# FTP SERVER SYNC (In Construction)

**Author: Xuanhe Chen**

This notebook contains a FTP server synchronization script including recursively downloading and uploading every updated files bwtween a local cluster and the FTP server. The reason of writting this script is because CU cluster firewall doesn't allow connection through http proxy so it's hard to do real-time data transmission and we need some indirect methods to achieve synchronization, such as manually repeating the upload and download daily.

Codes below are finished recursively downloading and uploading functions (the overall synchronization is still in desgin), people can refer to these functions to upload/download all data in a folder

### Download
The code below will create all parent folders (if it doesn't exist) from the root of the remote dir you choose and download all files under the remote dir under the local dir you choose.

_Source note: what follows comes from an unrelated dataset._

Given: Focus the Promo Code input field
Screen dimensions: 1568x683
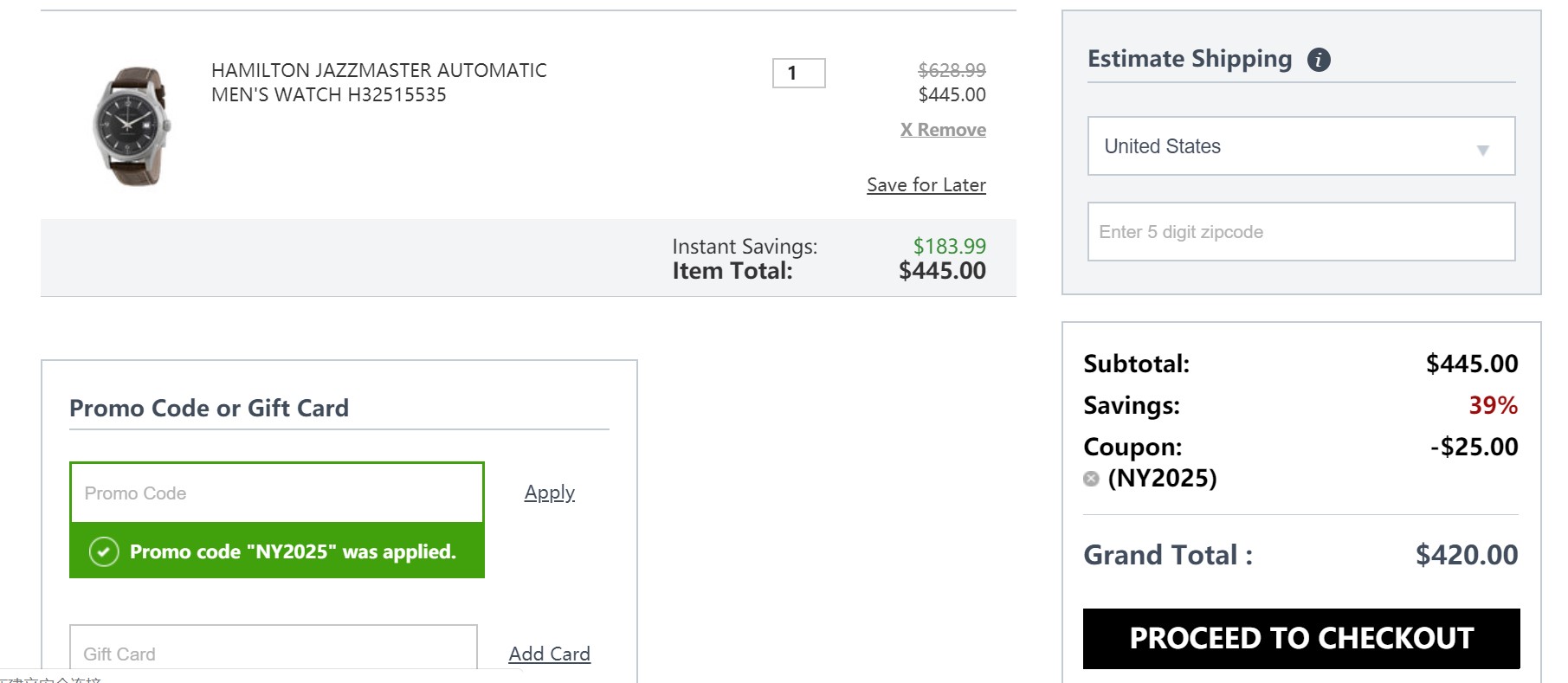Looking at the screenshot, I should coord(277,493).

And you can choose to overwrite everything or just download files not in the local.

In [2]:
# Code modified from : https://gist.github.com/Jwely/ad8eb800bacef9e34dd775f9b3aad987

import ftplib
import os
import re
from ftplib import FTP_TLS

def _is_ftp_dir(ftp_handle, name, guess_by_extension=True):
    """ simply determines if an item listed on the ftp server is a valid directory or not """

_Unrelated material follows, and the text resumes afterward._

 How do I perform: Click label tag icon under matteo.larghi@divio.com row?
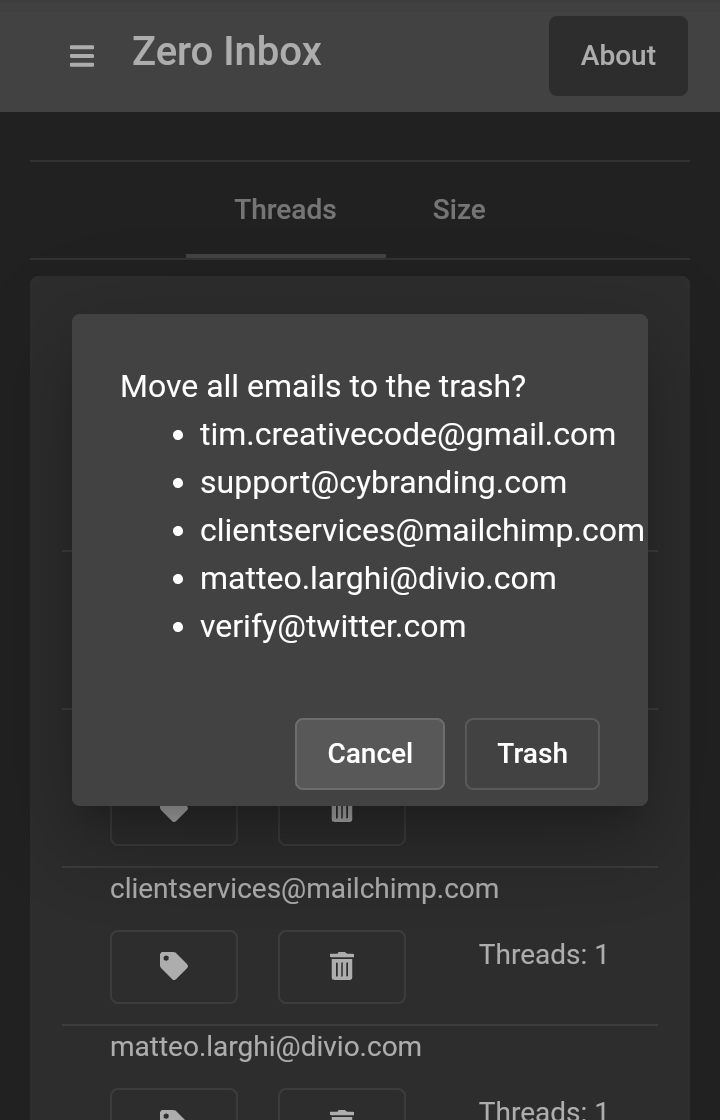coord(174,1106)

    # guess if the name is a file by checking if it contains '.' in it
    if guess_by_extension is True:
        if '.' in name:
                return False

    original_cwd = ftp_handle.pwd()  # remember the current working directory
    try:
        ftp_handle.cwd(name)  # try to set directory to new name
        ftp_handle.cwd(original_cwd)  # set it back to what it was
        return True

    except ftplib.error_perm as e:
        print(e)
        return False

    except Exception as e:
        print(e)
        return False
    
def _make_parent_dir(fpath, local_dir):
    """ ensures the parent directory of a filepath exists """
    dirname = os.path.dirname(fpath)
    while not os.path.exists(local_dir + dirname):
        try:
            os.makedirs(local_dir + dirname)
            print("created {0}".format(dirname))
        except OSError as e:
            print(e)
            _make_parent_dir(dirname, local_dir)

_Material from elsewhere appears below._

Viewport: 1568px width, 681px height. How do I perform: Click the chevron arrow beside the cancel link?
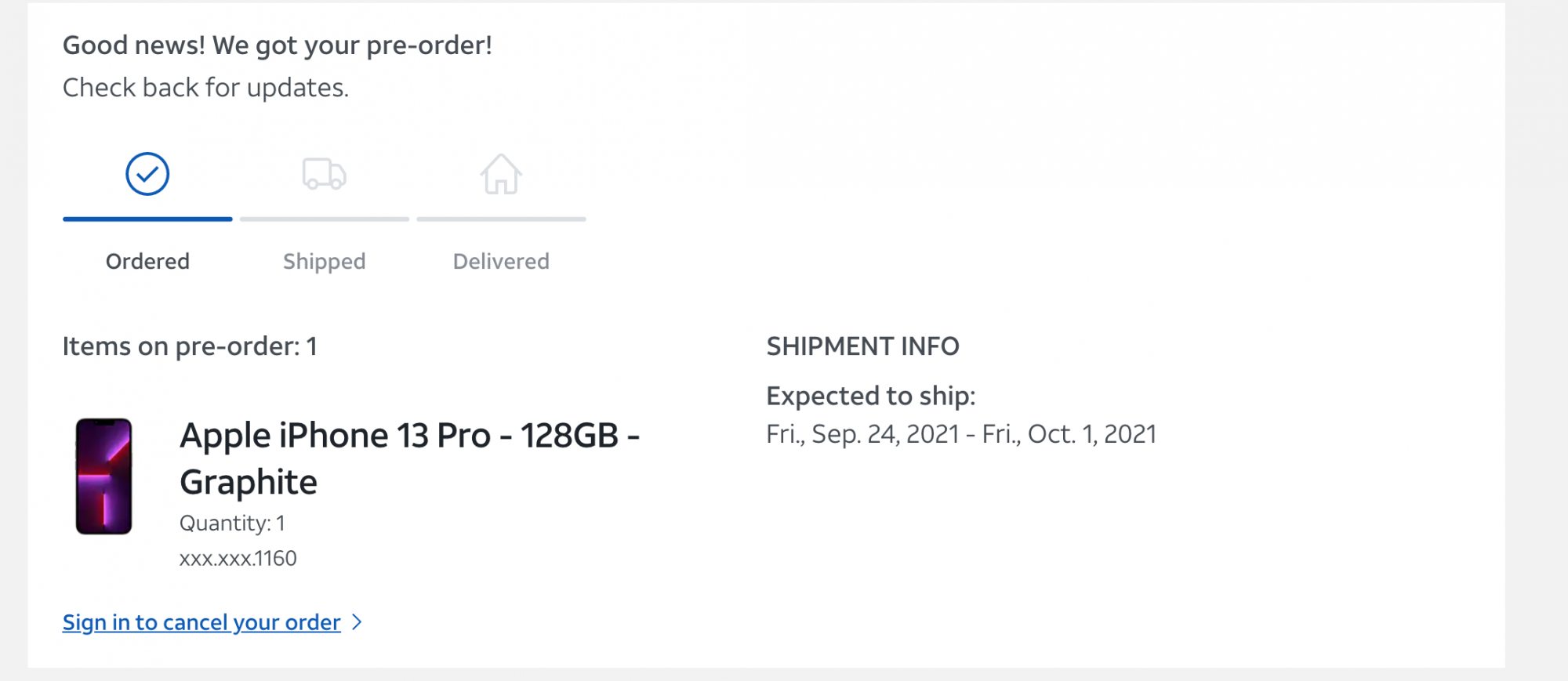[x=358, y=622]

def _download_ftp_file(ftp_handle, file_name, local_dir, overwrite):
    dest = ftp.pwd() + "/"
    localfilename = local_dir + dest.lstrip("/") + file_name # What we will name the file locally
    """ downloads a single file from an ftp server """
    _make_parent_dir(dest.lstrip("/"), local_dir)
    if not os.path.exists(localfilename) or overwrite is True:
        try:
            localfile = open(localfilename, 'wb')
            ftp.retrbinary(f"RETR {file_name}", localfile.write, 1024)
            localfile.close()
            print("downloaded: {0}".format(dest) + file_name)
            print("AS: " + localfilename)
        except FileNotFoundError:
            print("FAILED: {0}".format(dest))
    else:
        print("already exists: {0}".format(dest) + file_name)
        
def _file_name_match_patern(pattern, name):
    """ returns True if filename matches the pattern"""
    if pattern is None:
        return True
    else:
        return bool(re.match(pattern, name))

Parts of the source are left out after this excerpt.